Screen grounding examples
start

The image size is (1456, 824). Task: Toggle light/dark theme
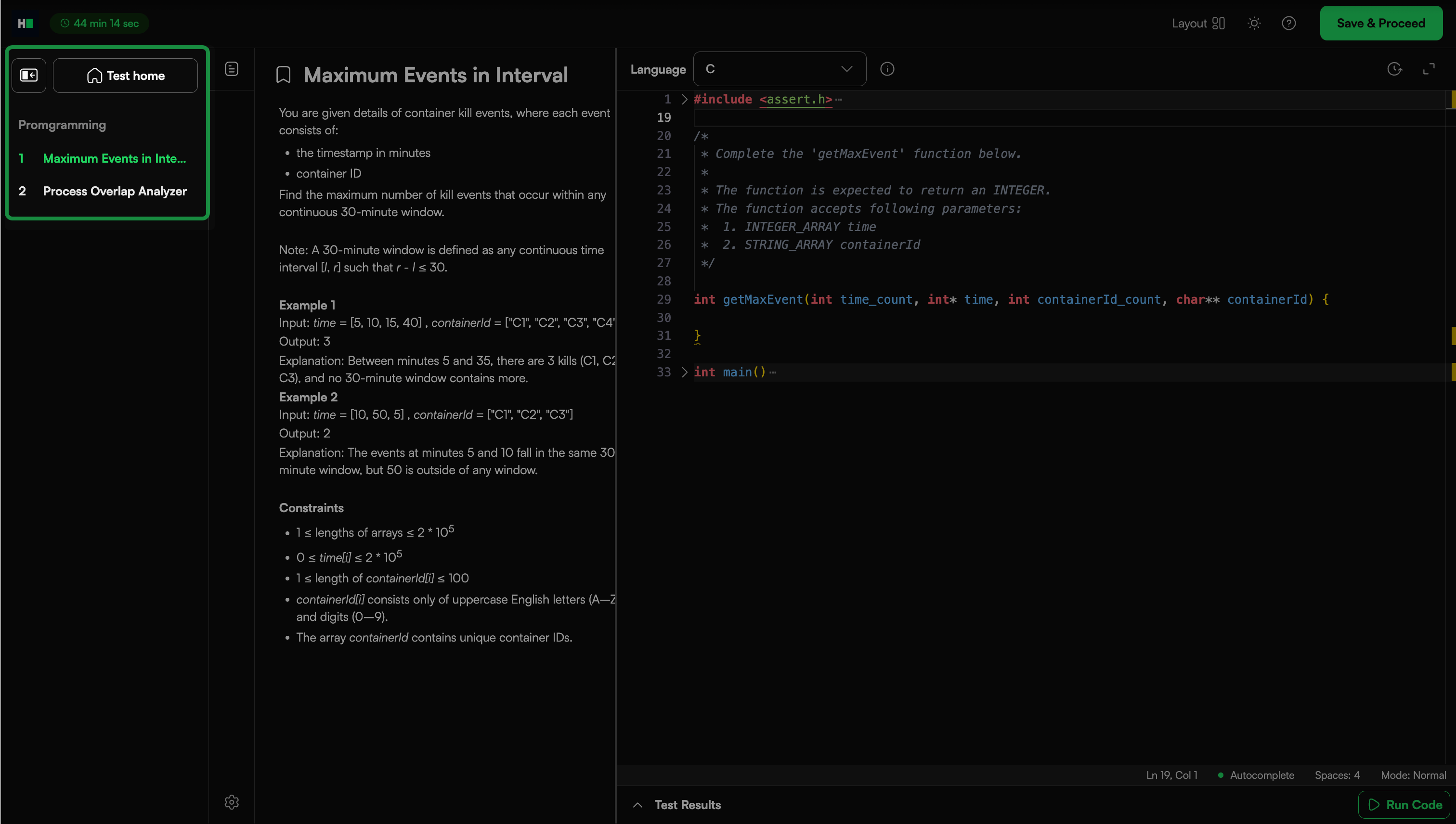point(1254,23)
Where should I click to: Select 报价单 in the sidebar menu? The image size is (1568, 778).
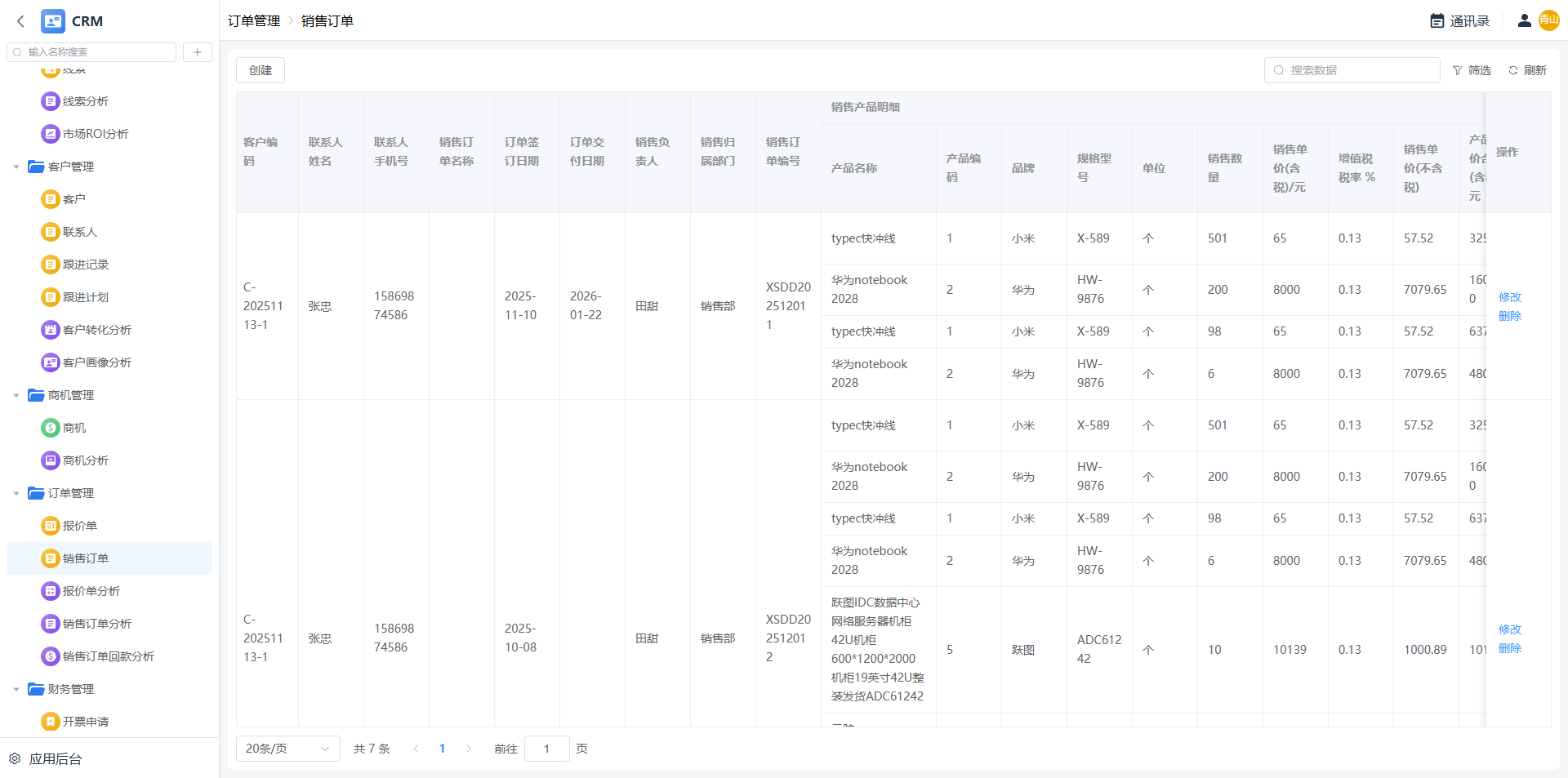79,526
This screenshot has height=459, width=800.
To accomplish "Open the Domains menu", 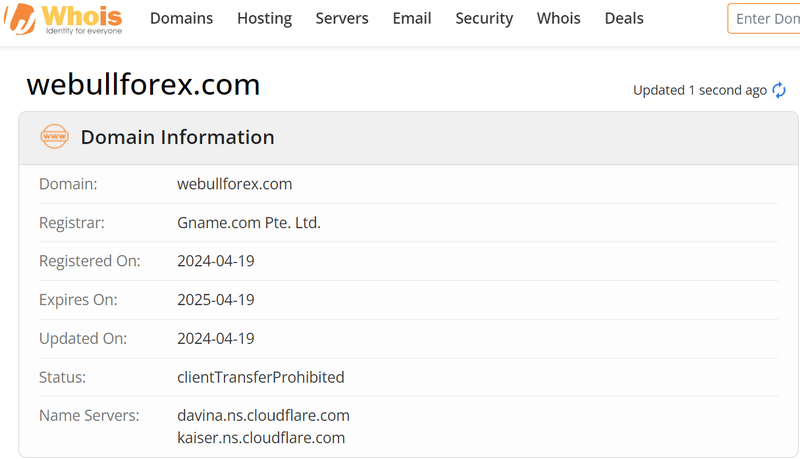I will coord(181,18).
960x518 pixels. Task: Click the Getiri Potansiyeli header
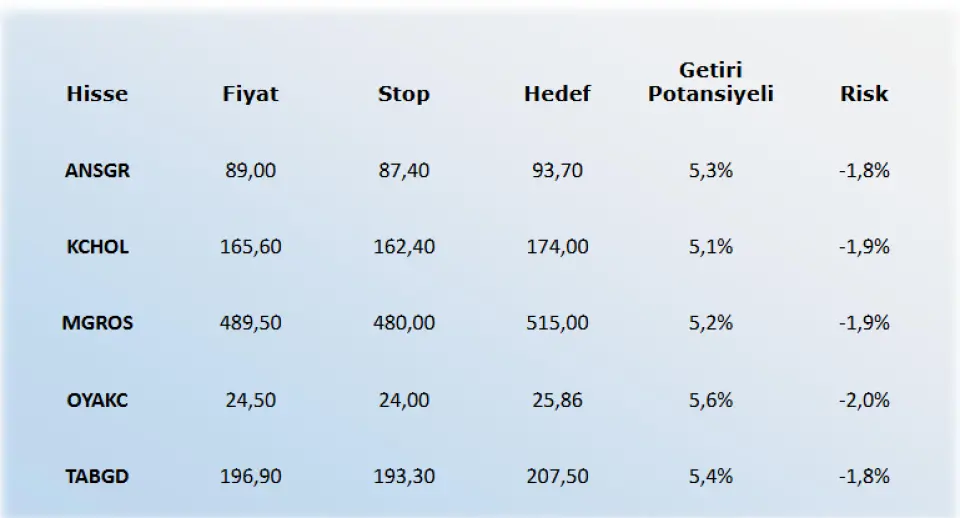(x=711, y=82)
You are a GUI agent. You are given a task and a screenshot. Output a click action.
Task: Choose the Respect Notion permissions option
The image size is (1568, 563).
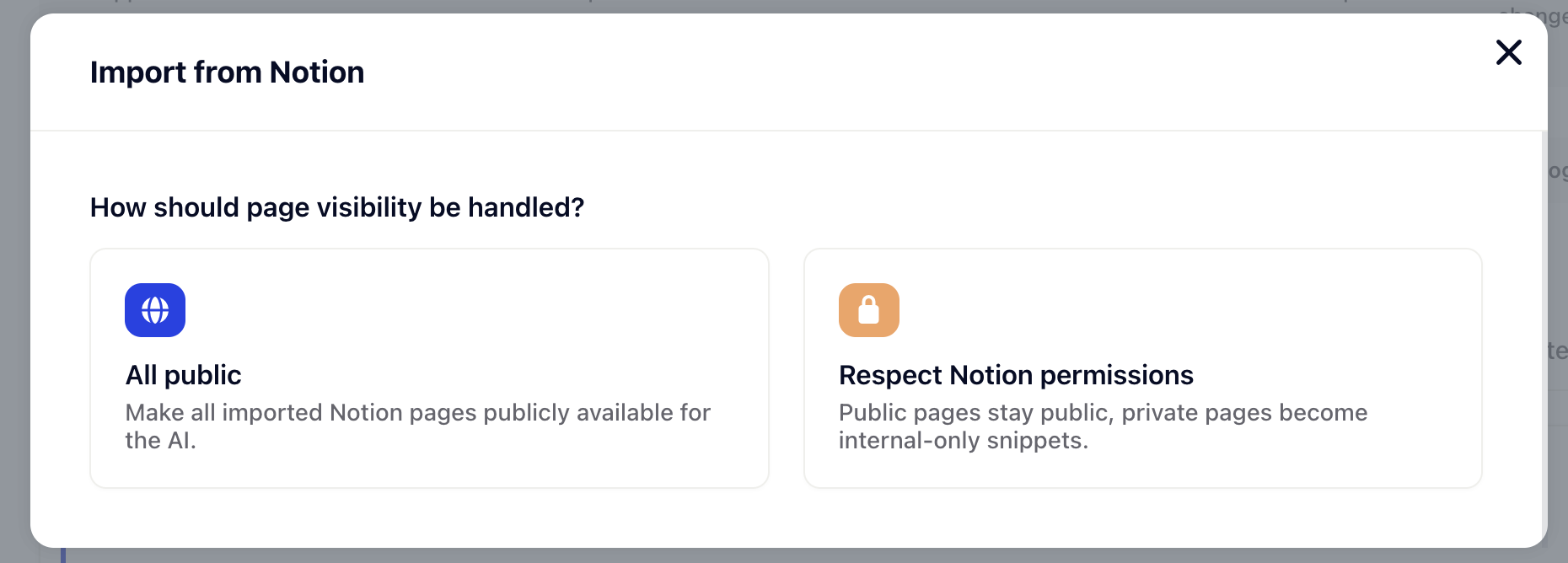[x=1142, y=367]
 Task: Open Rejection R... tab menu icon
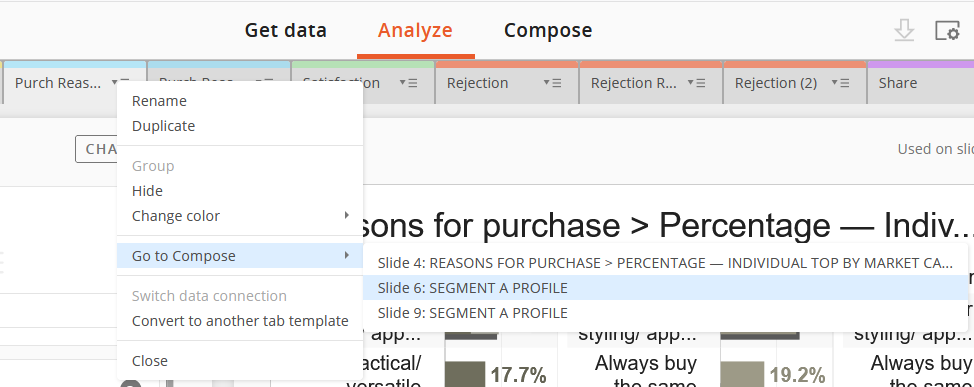(x=696, y=83)
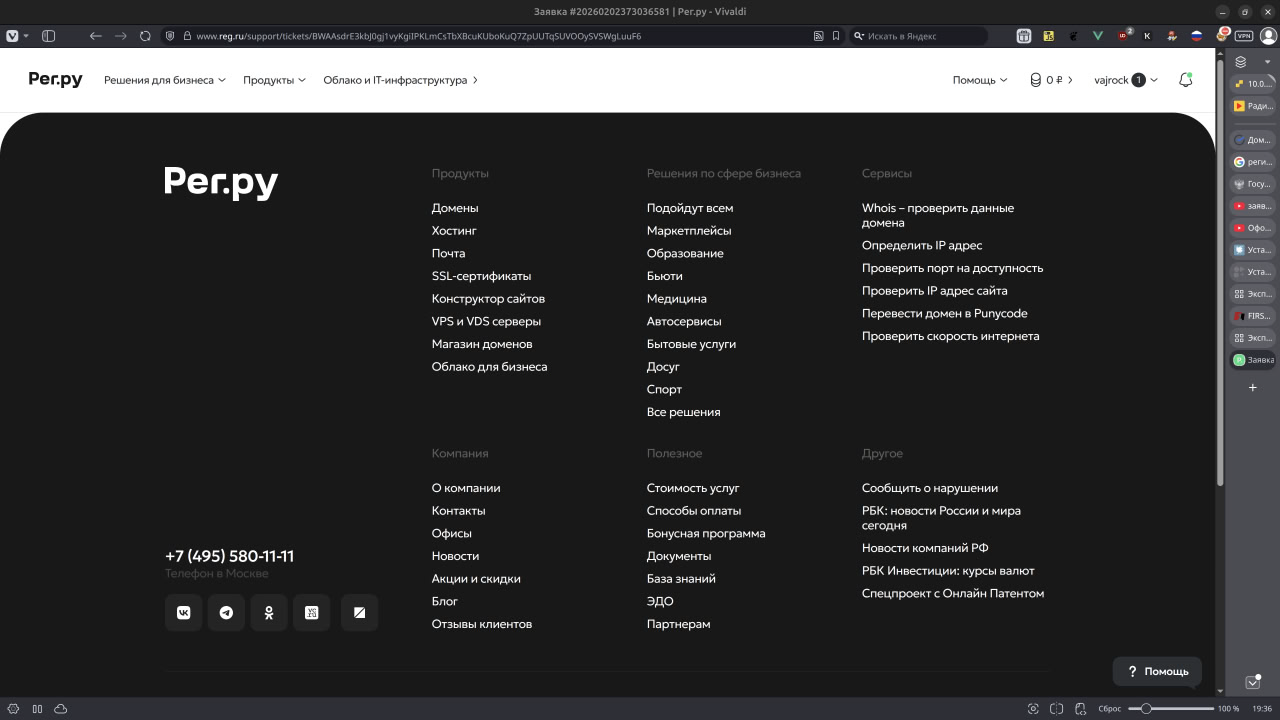Viewport: 1280px width, 720px height.
Task: Open Reg.ru's Telegram channel icon
Action: click(226, 612)
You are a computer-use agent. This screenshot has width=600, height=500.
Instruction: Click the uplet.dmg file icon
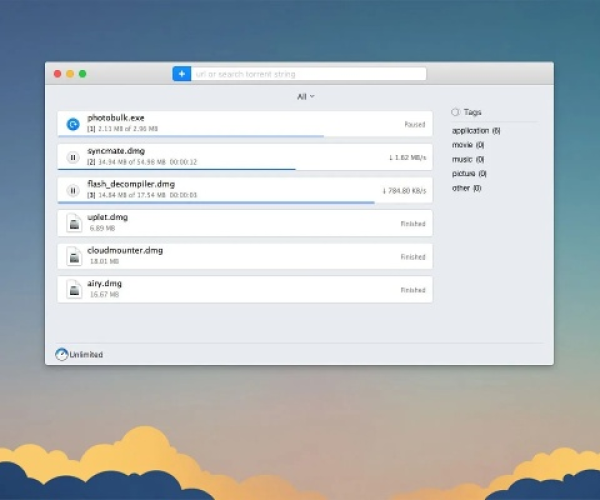[73, 223]
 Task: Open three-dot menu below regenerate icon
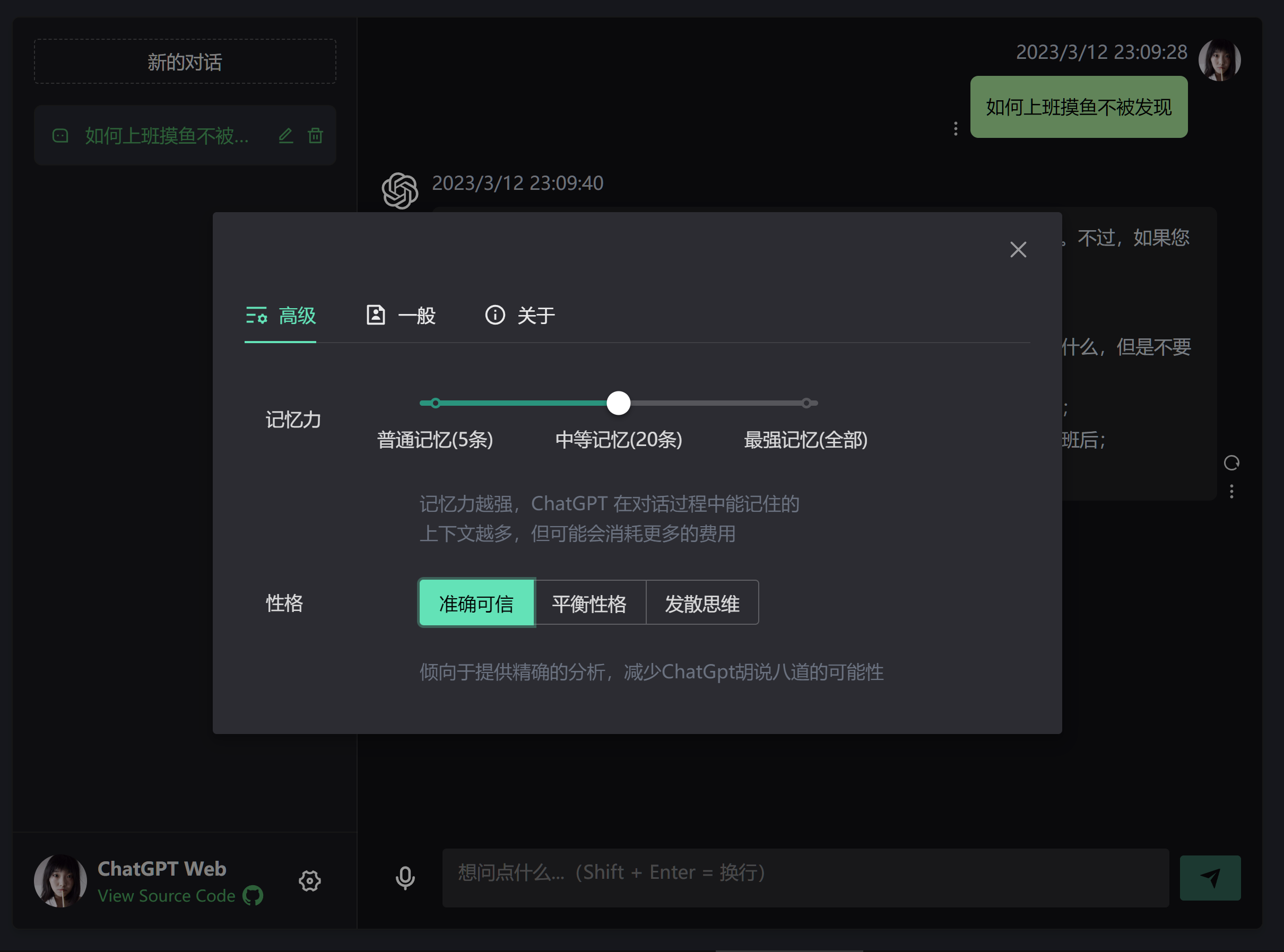pos(1231,492)
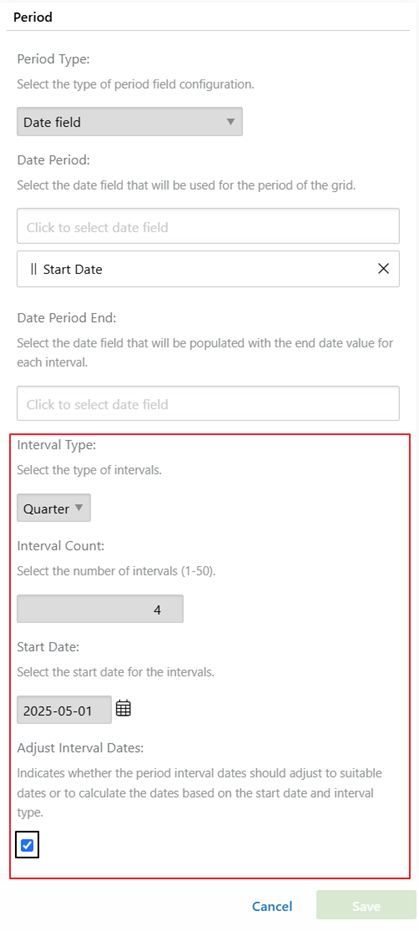Click the Date Period End selection box
Viewport: 419px width, 931px height.
click(x=208, y=404)
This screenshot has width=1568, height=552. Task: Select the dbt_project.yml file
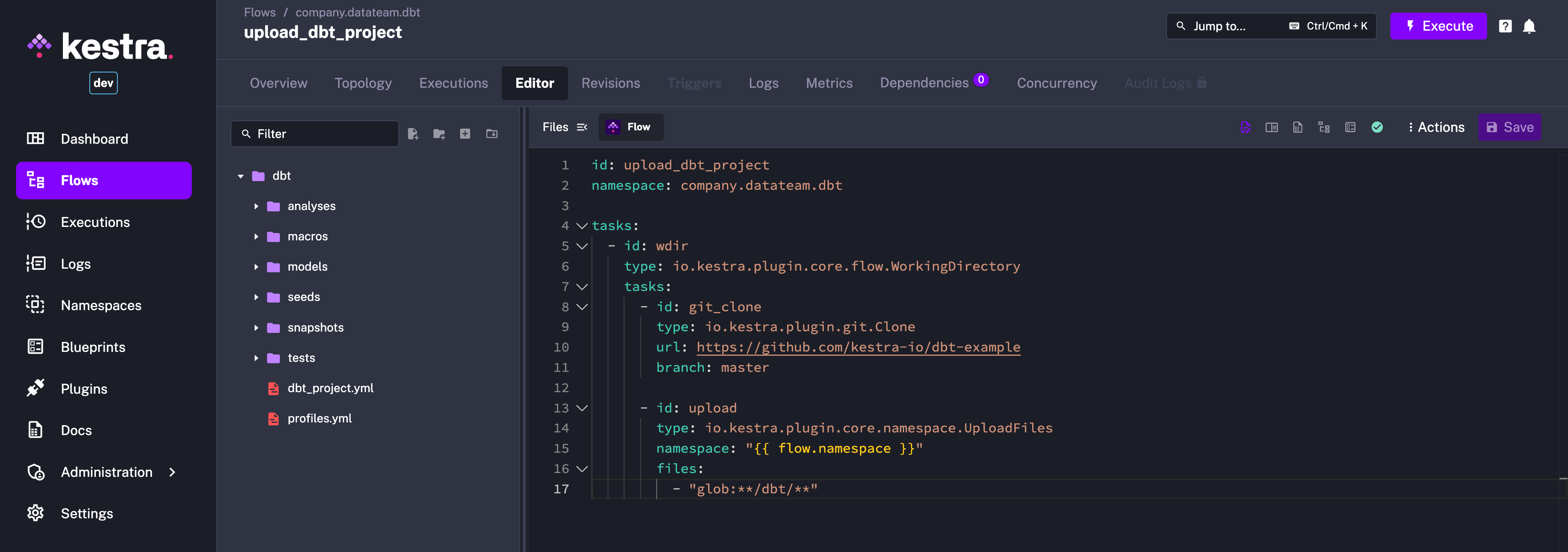pyautogui.click(x=331, y=387)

end

What to work on
Write out the material word for word, from the line that contains "Task: Open three-dot" through the end of the material, and leave the pictures out.

The answer
 Task: Open three-dot menu below regenerate icon
pos(1231,492)
Click the Date Period End selection box
Viewport: 419px width, 931px height.
click(x=208, y=404)
This screenshot has width=1568, height=552. Task: Select the dbt_project.yml file
pyautogui.click(x=331, y=387)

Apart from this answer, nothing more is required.